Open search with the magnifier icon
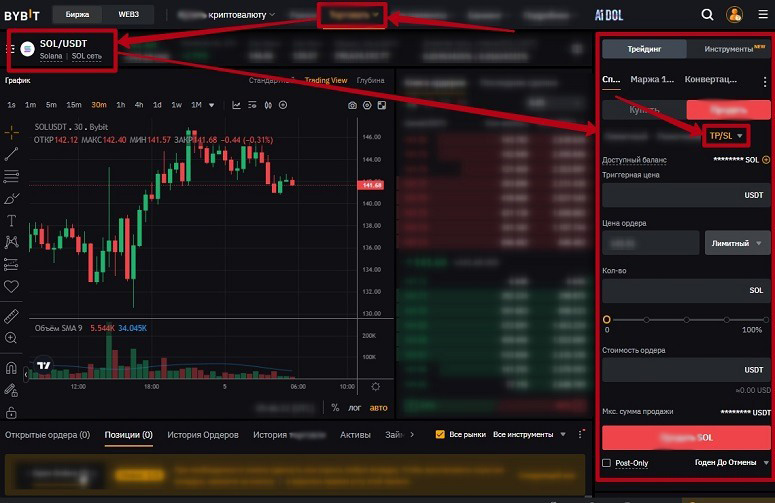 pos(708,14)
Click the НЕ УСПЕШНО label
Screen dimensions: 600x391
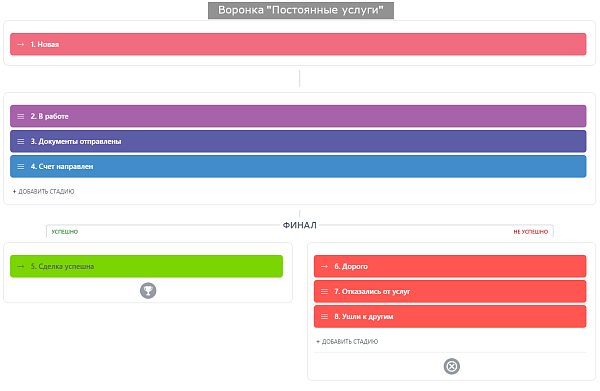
==
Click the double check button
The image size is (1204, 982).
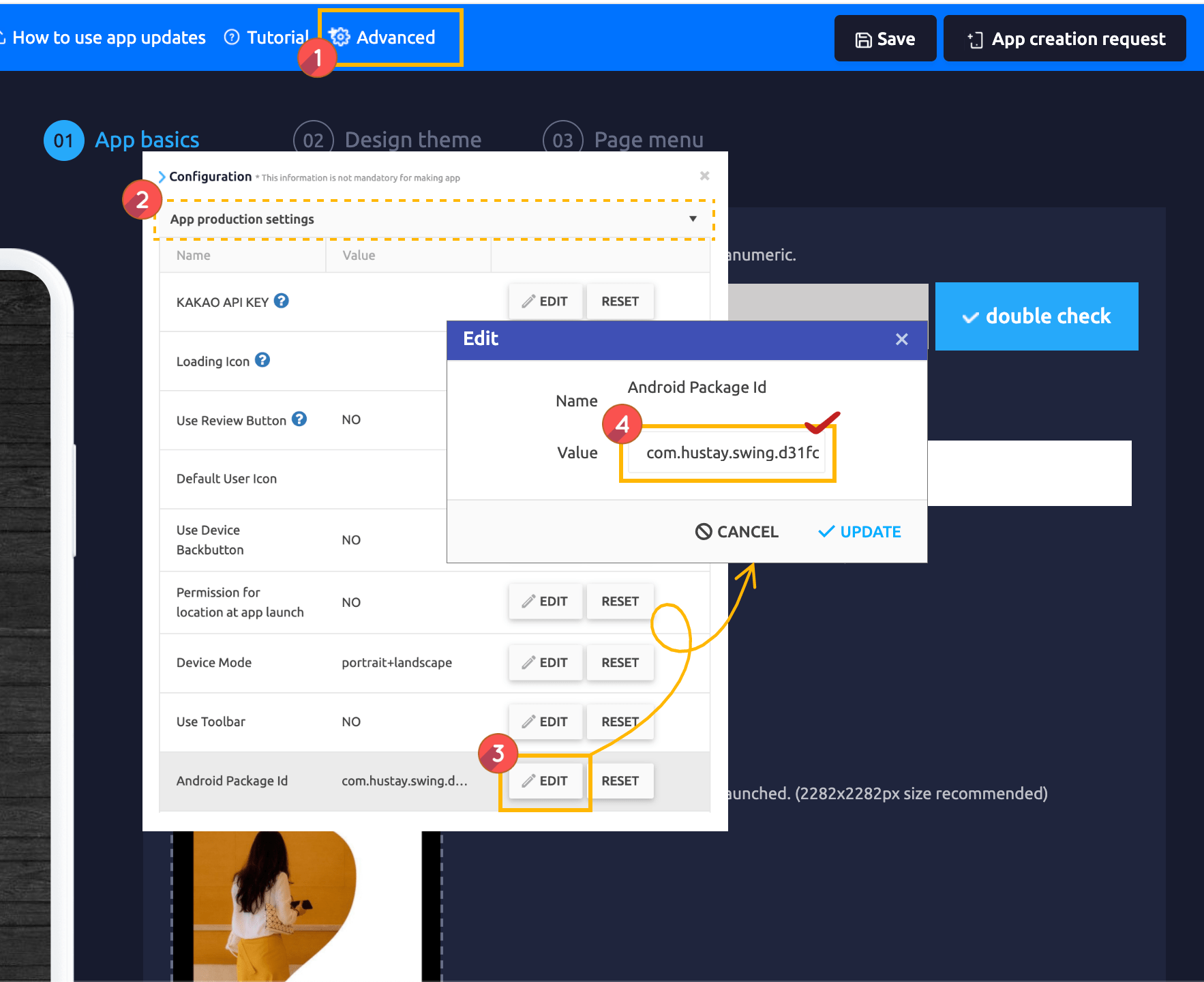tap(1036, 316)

## Task:
Every line above from the line with "Click the НЕ УСПЕШНО label" to the line with "Screen dimensions: 600x391", both included, must be reproduced exactly, and no other line may appear.

## The completed task:
Click the НЕ УСПЕШНО label
Screen dimensions: 600x391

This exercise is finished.